By Sharad Kumar Saraf
The Indian economy is set to become the fastest growing economy in 2021. The main plank of growth is Atmanirbhar Bharat (self-reliance across sectors), which requires competitive manufacturing, services and agriculture. All these need massive infra spending to create world-class facilities. The Union Budget proactively moves in this direction. The creation of the Development Finance Institution with a corpus of Rs 20,000 crore for infra financing is the need of the hour, and then monetising it, like dedicated freight corridors, airports, etc, so that flow of capital is ensured to invest in new physical and social infrastructure.
The setting up of seven mega investment textile parks besides the PLI scheme for the textile sector will attract huge investments in the textile industry, which is facing competition from China, Vietnam, Bangladesh, Turkey, Indonesia, Taiwan, etc. Smaller countries like Bangladesh and Vietnam have moved ahead of us with large FDI flowing into the sector. Textile parks and units eligible for PLI will attract both overseas and domestic investment. The government is looking into the issue of inverted duty structure in the GST, which may also address some of the challenges faced by the textile sector.
The support to shipping will pave the way for developing large shipping lines in India to compete with foreign shipping lines. India annually remits over $65 billion in transport services, and with exports targeted to touch $1 trillion, the same will swell in the next few years. An Indian shipping line will not only help retain such remittances, but will also have a ready-made market. The privatisation of the management of major ports will bring the necessary efficiency to provide better services at competitive costs, since our major ports have huge capacity but are losing market share to private ports.
India is building on its agri exports through the Agriculture Export Policy and transport and marketing assistance. However, the lack of agri infrastructure is a serious handicap. The levy of agri infra cess of Rs 2.5 per litre on petrol and Rs 4 per litre on diesel will provide necessary corpus for building world-class infrastructure to link farm to fork.
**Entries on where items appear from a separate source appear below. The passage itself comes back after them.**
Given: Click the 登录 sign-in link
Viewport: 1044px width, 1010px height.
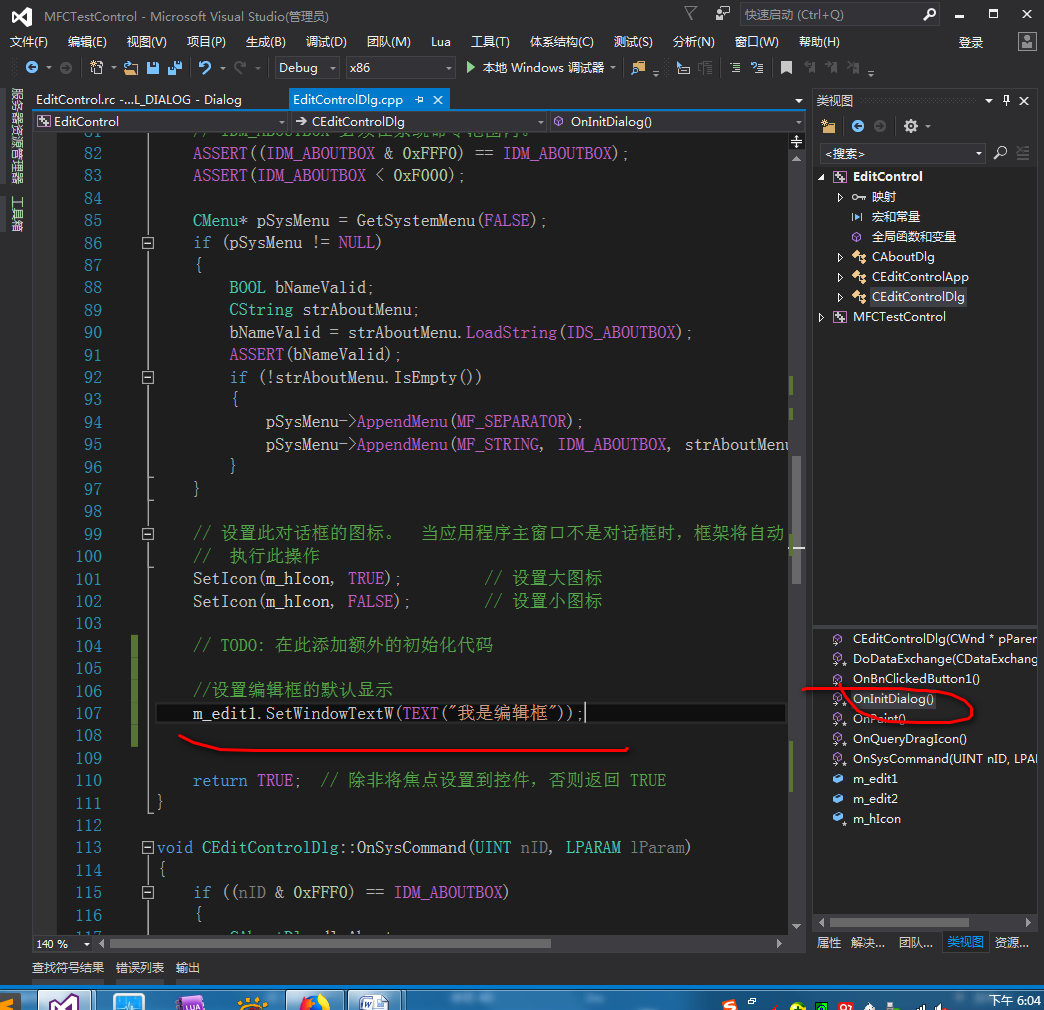Looking at the screenshot, I should tap(970, 43).
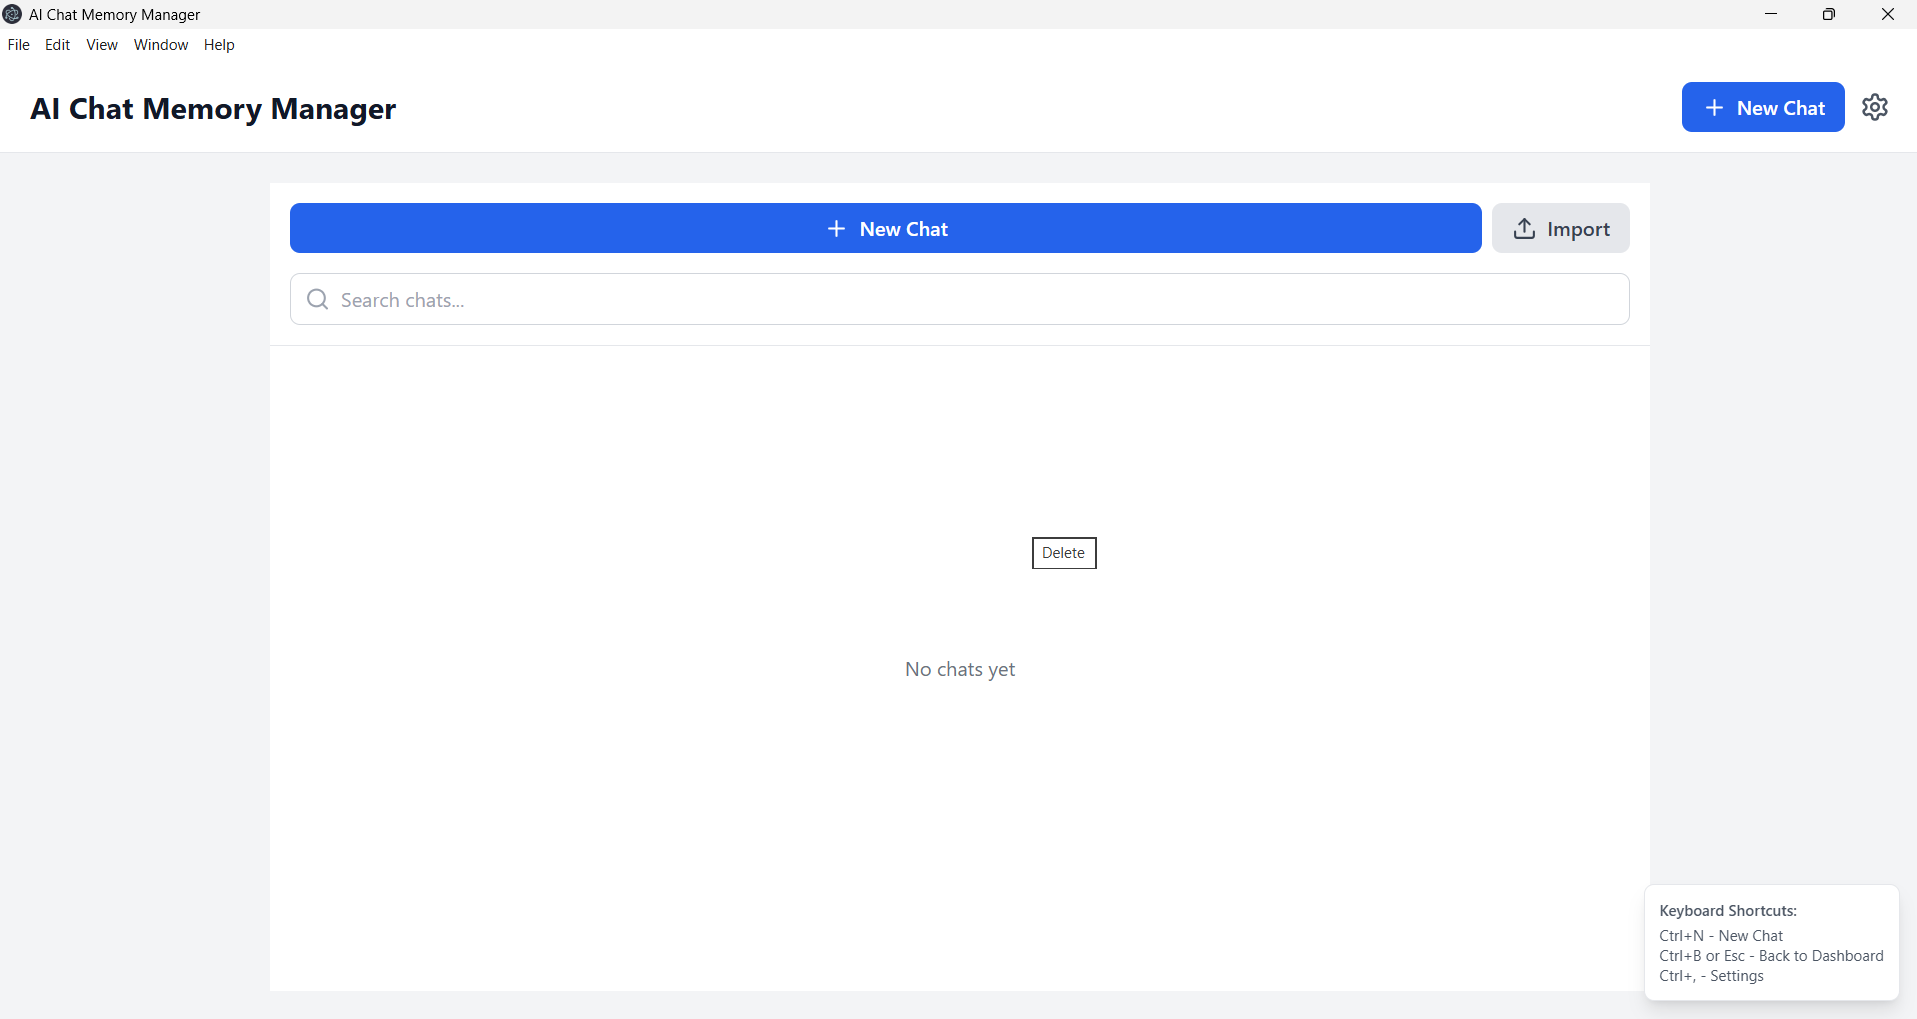Open Settings via the gear icon

(1874, 107)
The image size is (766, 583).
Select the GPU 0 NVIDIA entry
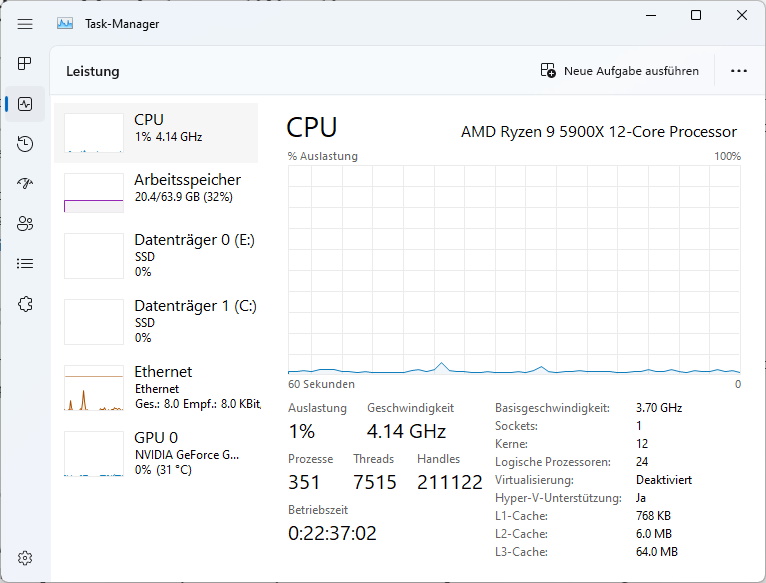156,453
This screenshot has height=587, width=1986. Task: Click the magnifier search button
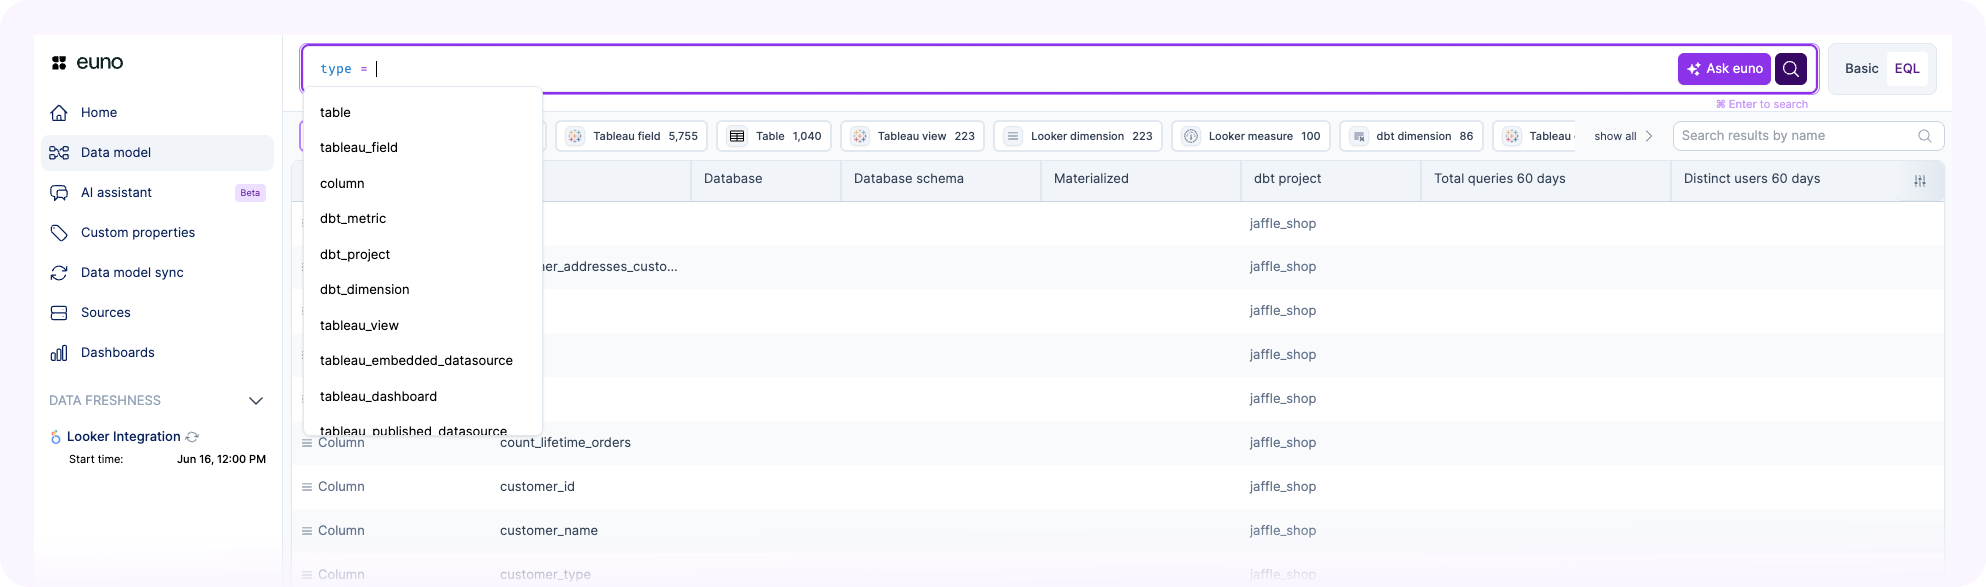1790,69
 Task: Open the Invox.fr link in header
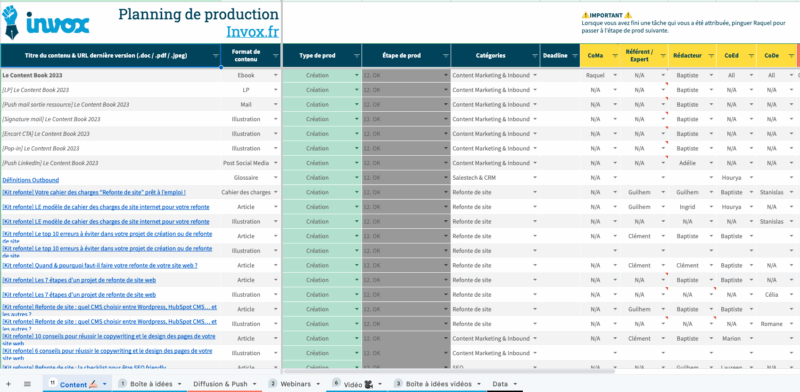[253, 32]
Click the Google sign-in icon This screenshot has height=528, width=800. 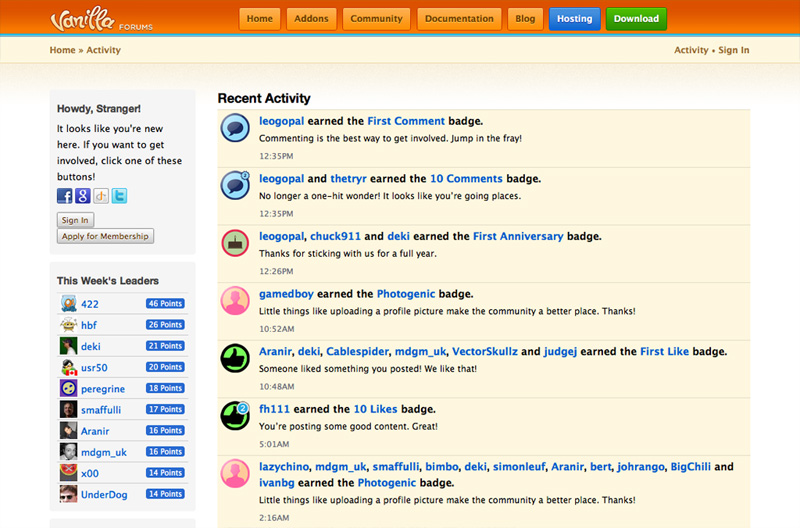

Metal and commodity prices are moving northward and reduction in customs duty on many inputs such as steel scrap, semi/flat of alloy and non-alloy steel, copper scrap, nylon fibre, nylon chips and caprolactam etc would help soften rising prices. But the Budget should have focused on R&D through tax deduction and exemption as India’s R&D spending is very low, even as R&D and innovation are necessary for sustained exports. We were looking for greater support to the Department of Commerce at a time when global trade has shown signs of recovery so that pending claims of exporters are released to ease liquidity and greater push is given to marketing and branding.